# Pose ideas for an over weight bride and groom



## asheeants

Ok guys.. So I'm taking photos for my cousin this weekend for his wedding.  He and his fiance are a rather large couple.  My cousin is 6ft 7 and weighs around 400 lbs and his fiance is not much over 5ft and I'd say 250 lbs give or take. The bride has requested I "Show her figure in a way that looks flattering and avoid poses that accentuate their size."  I am narrowing down poses, and got to thinking I may not be on the right track here. This is my first Wedding, I am still very much an armature, but want to do the best I can for my cousin and his soon to be bride.   Anyone have any tips on posing large couples?


----------



## ShootProof

There's a great video about how to suggest clients pose to minimize double chins and chubby faces in general - great advice for anyone, really:


----------



## Jaemie

If I was in your position, I would try to avoid assumptions about my subjects' size and what is and isn't flattering, unless of course they ask you to make them appear a certain way.

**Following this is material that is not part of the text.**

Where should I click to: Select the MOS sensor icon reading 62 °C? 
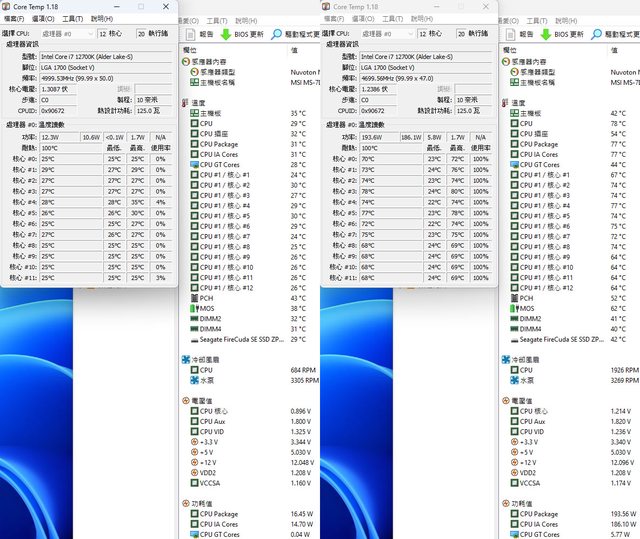(x=513, y=308)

Otherwise, I wonder if there are any technical pointers, such as special lighting considerations, for shooting couples whose faces may not be as close as usual.


----------



## WilliamDSLR

I'm pretty sure they are well aware of their size etc. so I wouldn't worry too much about trying to perceive them a certain way in the pictures.  I'm sure they will be remembering the pictures because of the occasion and them getting married.


----------



## asheeants

ShootProof said:


> There's a great video about how to suggest clients pose to minimize double chins and chubby faces in general - great advice for anyone, really:


Thanks this is very helpful!


----------



## gsgary

Burger in each hand ?


----------



## asheeants

The bride has asked me to "Show her figure in way that will makes her look flattering, and to avoid poses that accentuate their size." Sorry I failed to mention that. This is no assumption or judgement on my part, just trying to find ideas that will give her the result she's hoping for.


----------



## Solarflare

ShootProof said:


> There's a great video about how to suggest clients pose to minimize double chins and chubby faces in general - great advice for anyone, really: [...]

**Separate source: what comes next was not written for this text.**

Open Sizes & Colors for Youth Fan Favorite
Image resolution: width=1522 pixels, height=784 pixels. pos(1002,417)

 That link is truely amazing. The guy keeps talking _for a quarter hour straight_ about ONE SINGLE THING one can explain with ONE sentence:

If you have problems with doublechin etc, or just in general to get a more defined chin, bring your head a bit forward and down towards the camera to get rid of it.

And yet the guy keeps talking about it for a full quarter hour.


----------



## AaronLLockhart

Guys, it's fine that you all are being considerate to the big people, but let's be realistic. It wouldn't make a good pose for a 400lb groom to have a 250lb bride hoisted in his arms as he is going to carry her. There are just some poses that wont be possible with this couple, so their size has to be drastically taken into consideration when brainstorming poses.


----------



## Jaemie

asheeants said:


> The bride has asked me to "Show her figure in way that will makes her look flattering, and to avoid poses that accentuate their size."

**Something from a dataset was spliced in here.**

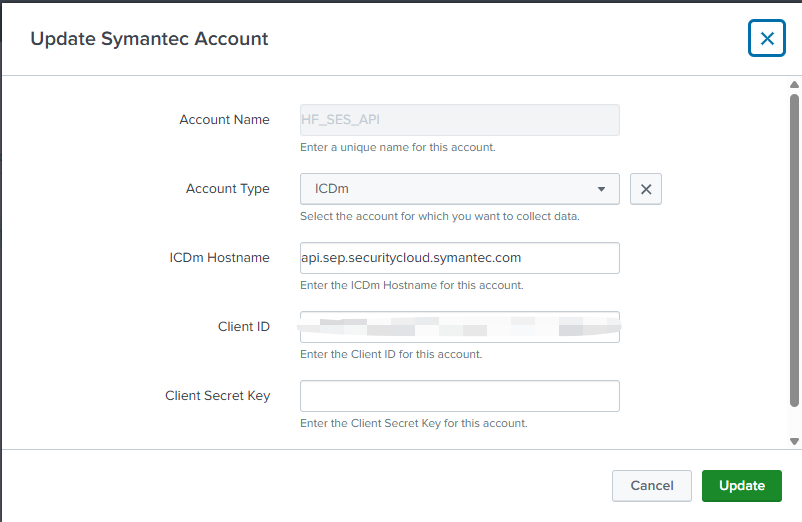Clear the Account Type selection
Image resolution: width=802 pixels, height=522 pixels.
coord(646,189)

Geez..  What a task. How about just head and shoulder shots?


----------



## ShootProof

LOL, I should have mentioned it's a bit longer than necessary...you can definitely "skim" through this video and pick up the helpful tips!



Solarflare said:


> ShootProof said:
> 
> 
> 
> There's a great video about how to suggest clients pose to minimize double chins and chubby faces in general - great advice for anyone, really: [...]
> 
> 
> 
> That link is truely amazing. The guy keeps talking _for a quarter hour straight_ about ONE SINGLE THING one can explain with ONE sentence:
> 
> If you have problems with doublechin etc, or just in general to get a more defined chin, bring your head a bit forward and down towards the camera to get rid of it.
> 
> And yet the guy keeps talking about it for a full quarter hour.
Click to expand...


----------



## asheeants

Geez..  What a task. How about just head and shoulder shots?[/QUOTE]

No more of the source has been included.